Hence, as it was through the Theotokos alone that the Lord came to us, appeared upon earth and lived among men, being invisible to all before this time, so likewise in the endless age to come, without her mediation, every emanation of illuminating divine light, every revelation of the mysteries of the Godhead, every form of spiritual gift, will exceed the capacity of every created being. She alone has received the all-pervading fulness of Him that filleth all things, and through her all may now contain it, for she dispenses it according to the power of each, in proportion and to the degree of the purity of each. Hence she is the treasury and overseer of the riches of the Godhead. For it is an everlasting ordinance in the heavens that the inferior partake of what lies beyond being, by the mediation of the superior, and the Virgin Mother is incomparably superior to all. It is through her that as many as partake of God do partake, and as many as know God understand her to be the enclosure of the Uncontainable One, and as many as hymn God praise her together with Him. She is the cause of what came before her, the champion of what came after her and the agent of things eternal. She is the substance of the prophets, the principle of the apostles, the firm foundation of the martyrs and the premise of the teachers of the Church . She is the glory of those upon earth, the joy of celestial beings, the adornment of all creation. She is the beginning and the source and root of unutterable good things; she is the summit and consummation of everything holy.

St. Gregory Palamas. Upload by Lamprotes.

St. Gregory Palamas. Upload by Lamprotes.

Thus the Cycle of the Great Feasts comes to a close…the goal is seen.

Lughnasdadh UK Stamp

Lughnasdadh UK Stamp

It is, of course, no coincidence that these two Feasts, the Transfiguration and the Dormition, come at this time of year. In the Old European Calendar, August 1 is Lughnasadh, Lúnasa, or Lammas, the beginning of Autumn. Lughnasadh is named for the Celtic God Lugh, a light deity, and inventor of culture. And the Feast itself involves the funeral of Lugh’s mother. Lughnasadh (in its many spellings) is also the name of the whole month. It is also the first of the Harvest Festivals, and thus, we can link the Transfiguration and the Dormition as the final Harvesting of Humanity in Divinization:

ἀμὴν ἀμὴν λέγω ὑμῖν, ἐὰν μὴ ὁ κόκκος τοῦ σίτου πεσὼν εἰς τὴν γῆν ἀποθάνῃ, αὐτὸς μόνος μένει· ἐὰν δὲ ἀποθάνῃ, πολὺν καρπὸν φέρει.

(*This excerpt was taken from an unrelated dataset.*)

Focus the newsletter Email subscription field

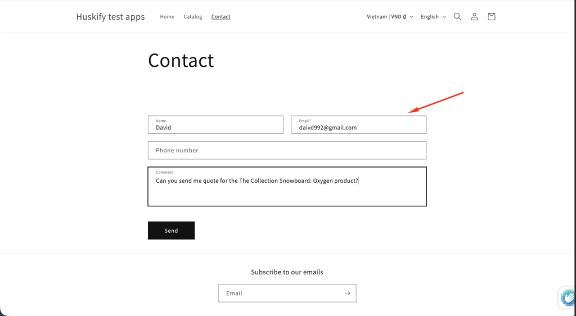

Very truly, I tell you, unless a grain of wheat falls into the earth and dies, it remains just a single grain; but if it dies, it bears much fruit. (John 12:24)

I am living this truth out by the experience of our backyard garden: one radish produces many radish seeds, etc.:

Freshly Harvested from our Backyard Garden, from left to right: Coriander Seeds, Radish Seeds, and the second little tomato from our garden!

Freshly Harvested from our Backyard Garden, from left to right: Coriander Seeds, Radish Seeds, and the second little tomato from our garden!

One can read this connection in several ways. For example, it could be seen as the ancient ways being filtered through the newer faith. Also, it could be a Divine preparation for what was to come. Either way, the connection is clear.

Thank you for reading!

Steven A. Armstrong

Tutor, Editor, Consultant

PS: Thank you to Pat Coffey for pointing me Eastward so many years ago at Yale!

One thought on “The Last Great Feast of the Year: The Dormition

  1. Dear Steven, I have been profoundly mystical since I was 8; a Catholic because in Italy, Totally lost faith because of horros of war. “why the war?” for 30 years….Then India gave me an answer with “collective karma”… meditation and many experiences gave me the certainty of a Divine Soul that builds the body for a task (ego)…

    Why AMORK student believe that the Soul must be “purified”????? if I say ;” Your precious Shining Dvine Soul” they do not uderstand…..So stange! Any explication?